American Idiot: The Musical is based off the Green Day album of the same name. The musical is co-directed by Dane Shumak and Jaime Schaffel. The show is constantly engaging and entertaining. There is endless action, which makes it all the more exciting. However, at times, it can become busy in a way that one is left unsure where to direct their attention. The show runs till Thursday, showtimes as follows: Wednesday December 9, 2015 – 8:00 PM and Thursday December 10, 2015 – 8:00 PM. For general admission tickets are $20, and student tickets are $15 plus fees. You can purchase them at the Market Hall Box Office or at tickets.markethall.org

The story is an adaption of the album’s story. Three young guys, Will (played by Andrew Little), Johnny (Ryan Hancock), and Tunny (Taylor Beatty), are to leave their town for the big city in early twenty-first century United States.
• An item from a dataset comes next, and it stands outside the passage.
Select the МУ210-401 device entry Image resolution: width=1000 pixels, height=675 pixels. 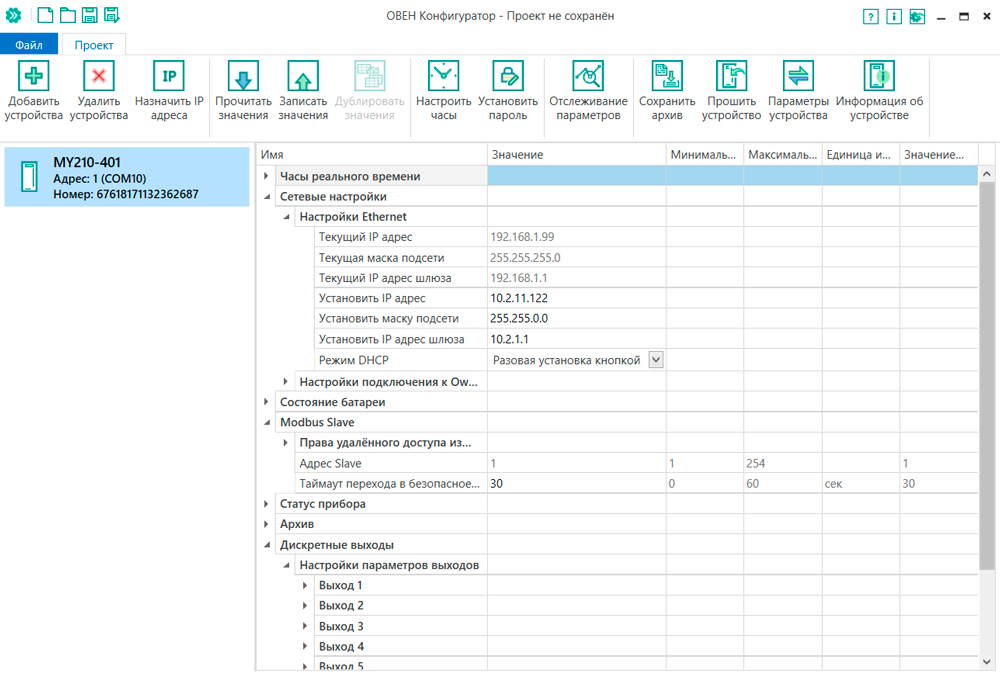(x=126, y=177)
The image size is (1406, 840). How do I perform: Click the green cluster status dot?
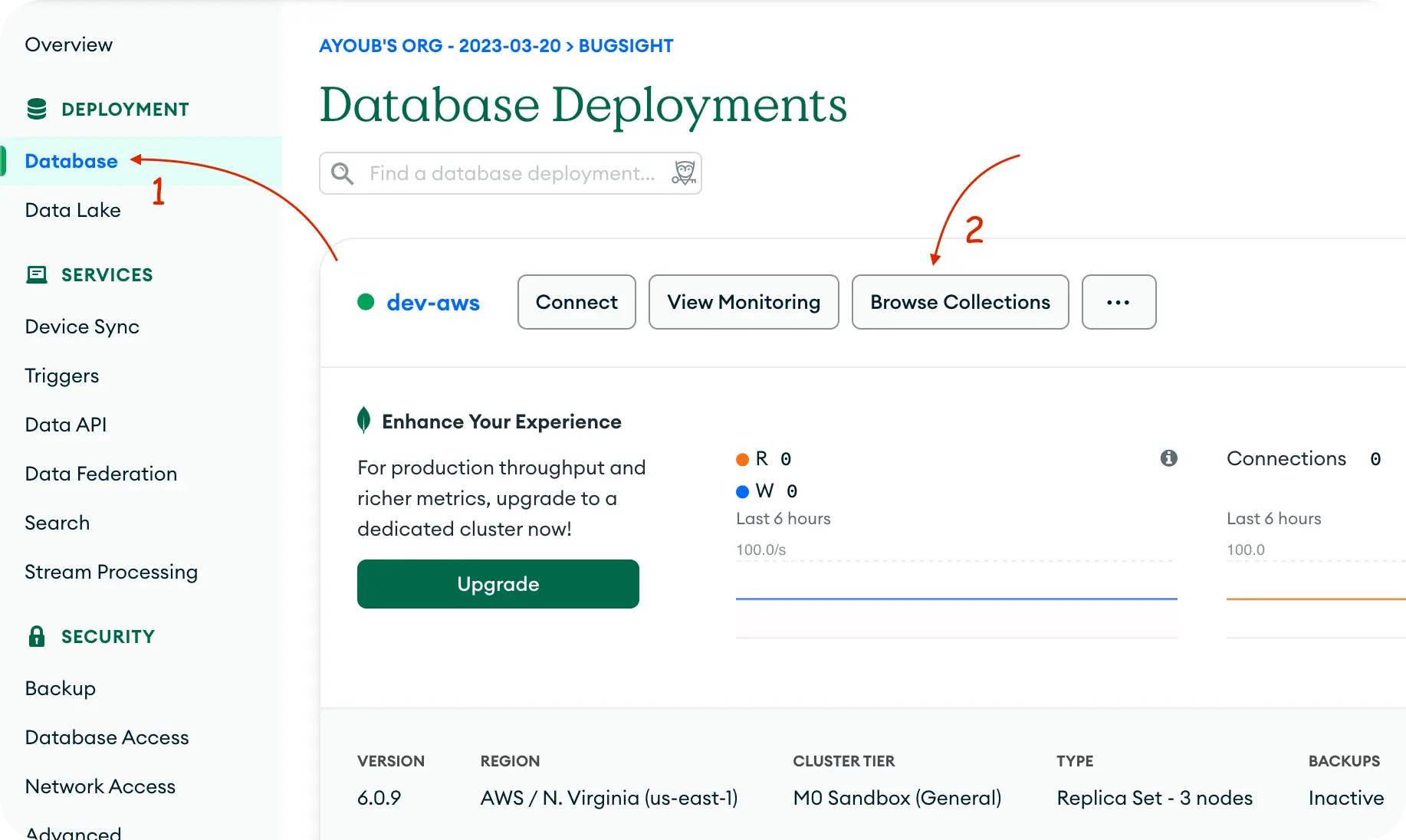[366, 302]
Quickly, the realities of adulthood start to stymie their plans. Just before leaving, Will’s girlfriend, Heather (Bronte Germain), tells him she’s pregnant. Will decides to stay behind to face the responsibility of fatherhood and to start a life with his girlfriend. The story of Will’s path is tragic. His relationship with Heather goes south and she moves out with the child. Although one feels for Will throughout the show, his pain is best felt when Bronte Germain performs “Nobody Likes You”.

Johnny and Tunny make it to the city, but their paths diverge once they arrive. Tunny is downtrodden by life in the city and decides to enlist in the military. He is injured in combat and loses a leg. Tunny’s story straddles a couple of themes. On one hand, it is appears to be political commentary on the pearls and unnecessary loss of American lives in the Middle East. On the other hand, there is redemption as he meets and falls in love with a girl (Caleigh Chirico), who takes care of him.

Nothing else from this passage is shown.